Insurance companies and groups representing large employers want arbiters to use the qualifying payment amount (QPA), or the median amount insurers pay local in-network physicians for a service, as a benchmark for determining the reimbursement rate. That will keep costs low and nudge healthcare practitioners to join insurance networks, they say. 

But physicians argue that relying on a median harms specialists who bill at higher rates for their expertise. They say arbiters should also consider factors such as the provider’s experience, training and quality of outcomes. 

“You’re going to see medical practices figure out a way to deal with [reduced revenue],” said Dr. Richard Heller, a Chicago radiologist who co-authored a paper on the controversy in the journal Radiology. “For many, that’s going to be pulling back services, cutting back on things, reducing access.”

But James Gelfand, senior vice president of health policy at the ERISA Industry Committee (ERIC), which advocates for employers, ​​says Heller’s concerns are overblown. 

“When these providers threaten that hospitals will shut down, there’ll be no more anesthesiologists in rural areas or the suburbs, they’re all going to move to Manhattan and you’re going to die—no one should take this seriously,” he said.

Kafkaesque Healthcare

Proposals to end surprise billing have long been popular. In 2020, they polled at 80 percent approval and had broad bipartisan support. Even so, getting a bill across the finish line was a years-long slog, owing both to the inherent complexity of healthcare legislation and the powerful interests that gummed up the works. 
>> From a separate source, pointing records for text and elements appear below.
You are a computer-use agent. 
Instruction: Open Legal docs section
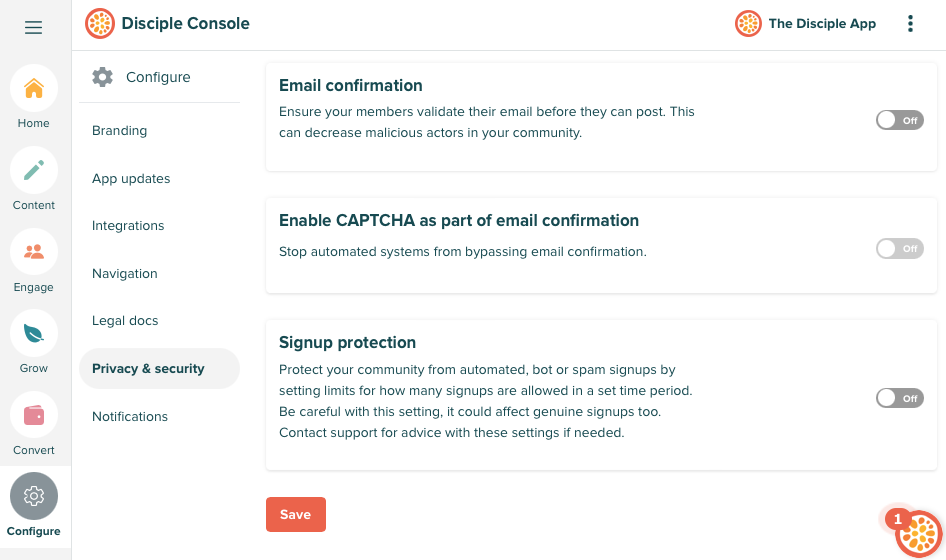tap(125, 321)
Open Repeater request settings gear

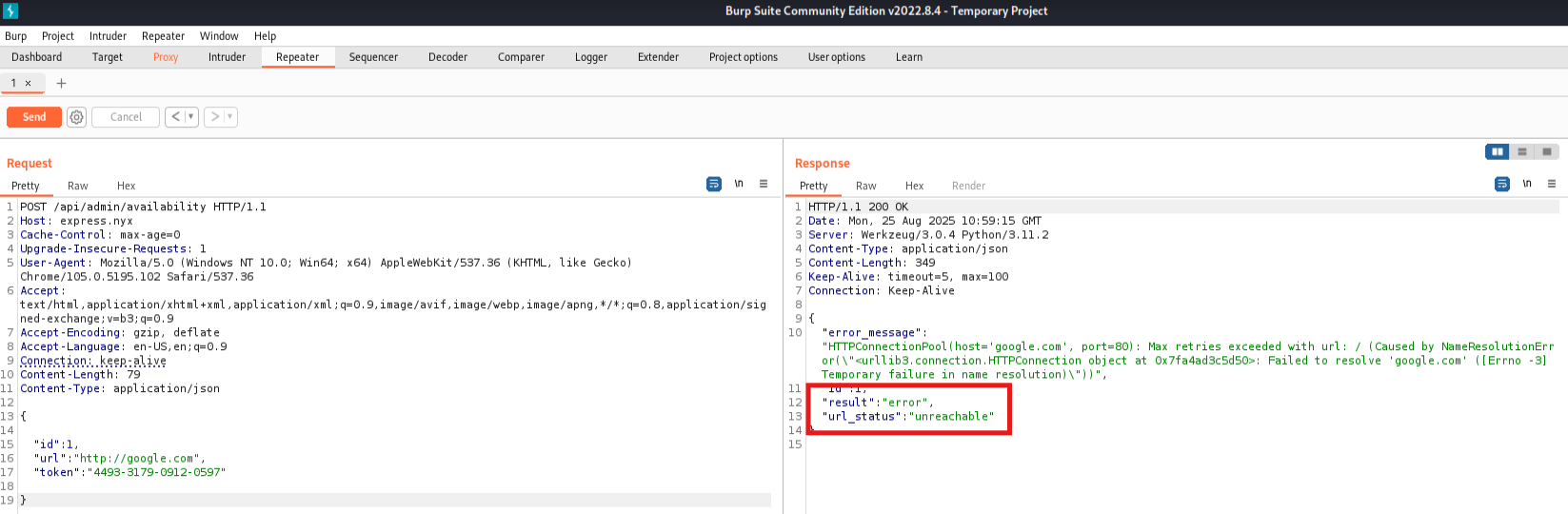pos(76,117)
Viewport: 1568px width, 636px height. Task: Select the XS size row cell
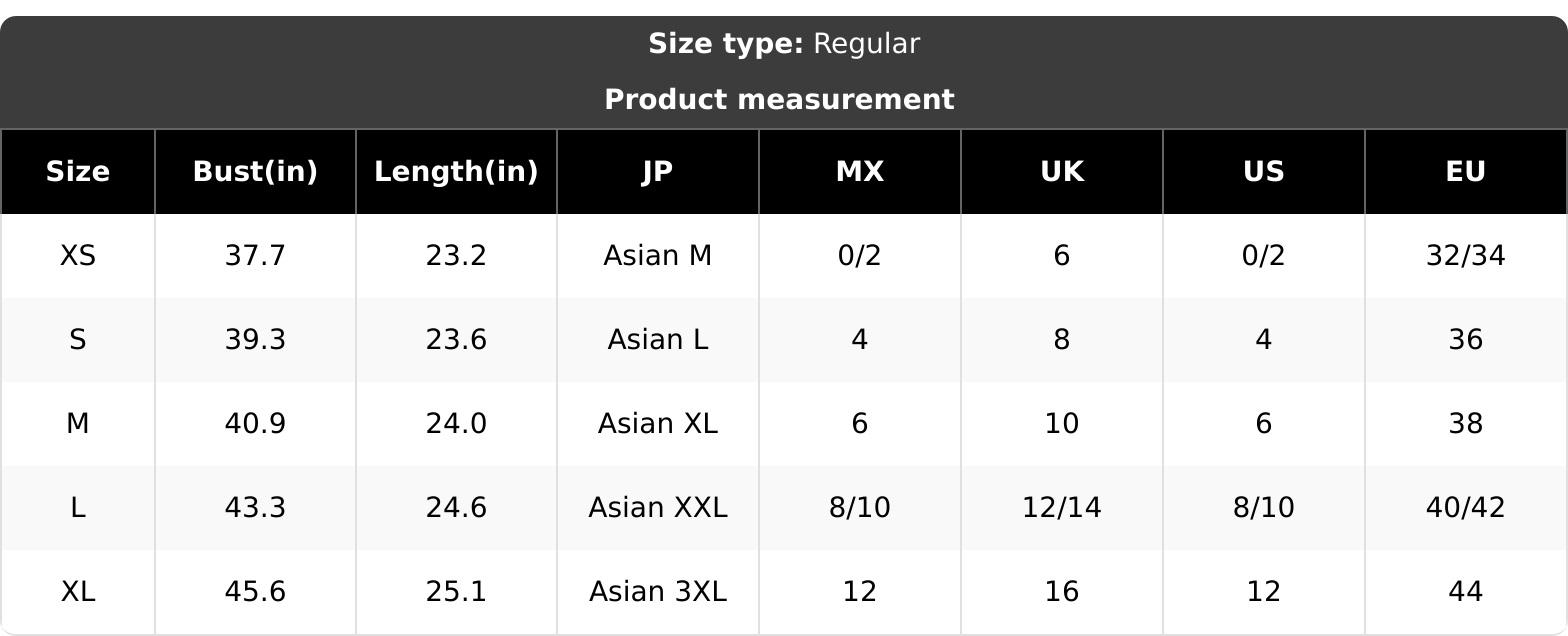[78, 256]
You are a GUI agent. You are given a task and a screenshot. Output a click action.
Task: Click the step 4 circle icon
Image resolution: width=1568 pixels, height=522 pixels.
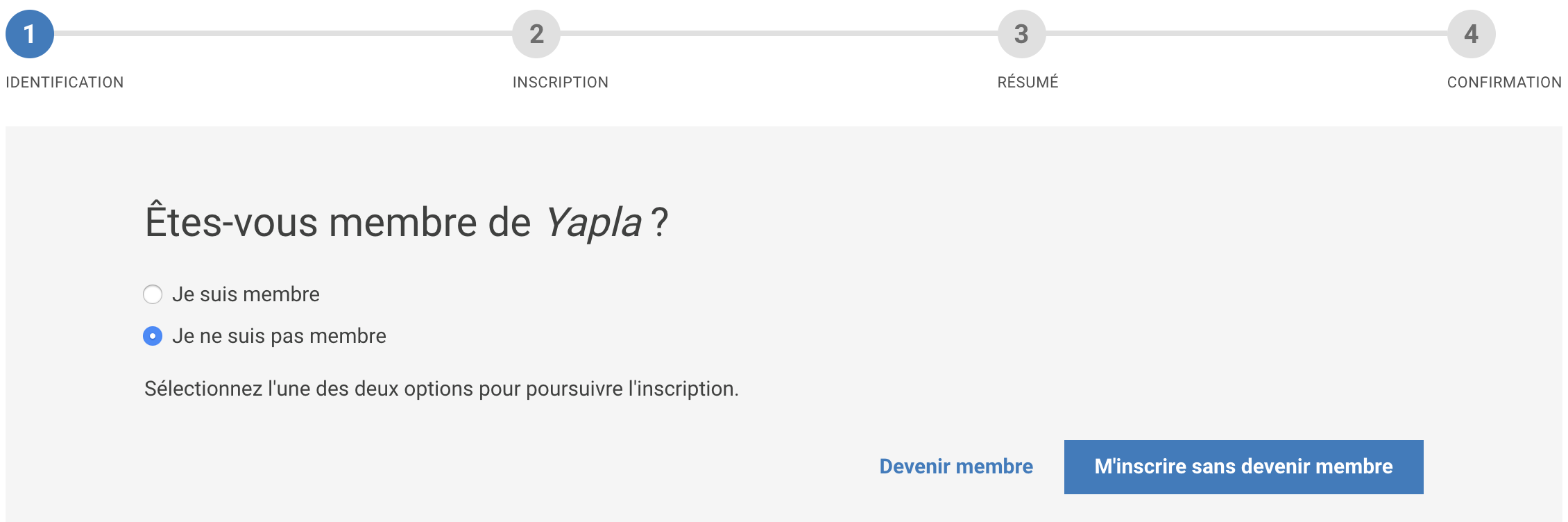click(1471, 34)
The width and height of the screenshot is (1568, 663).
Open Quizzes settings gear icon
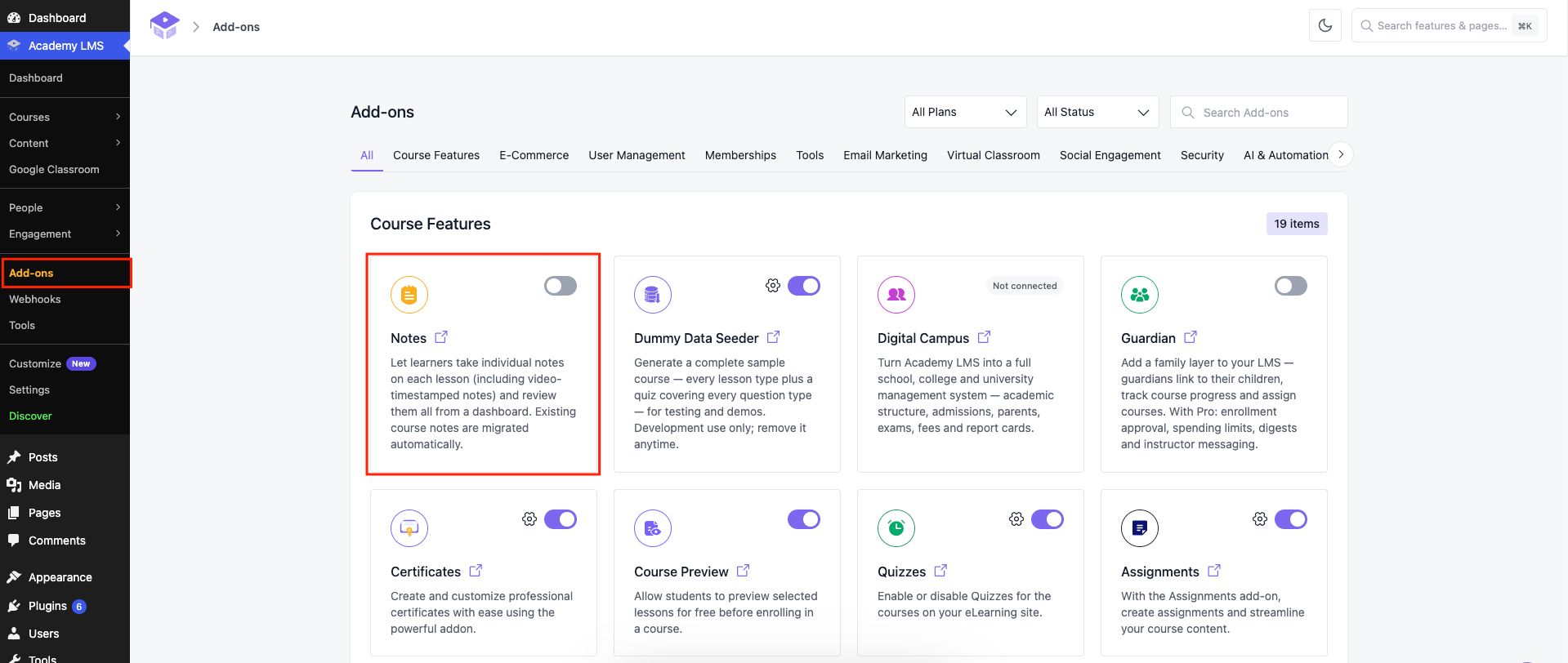(1016, 519)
As the rules are finalized, those deep-pocketed groups—hospitals, physicians, employers, insurance companies and hedge funds that have spent billions acquiring healthcare companies that profit from balance billing—won’t sit quietly on the sidelines. 

For Cory Doctorow, who grew up in Canada and became a United Kingdom citizen—both countries with universal healthcare systems—these machinations have a Kafkaesque quality. 

“There’s this old aphorism that the point of a system is not what it’s designed to do, but what it does,” Doctorow said. “And a system that’s better at sending bills than taking care of you is a system that’s designed to bill you, not to take care of you.”

Jeffrey Billman is an award-winning investigative journalist based in North Carolina.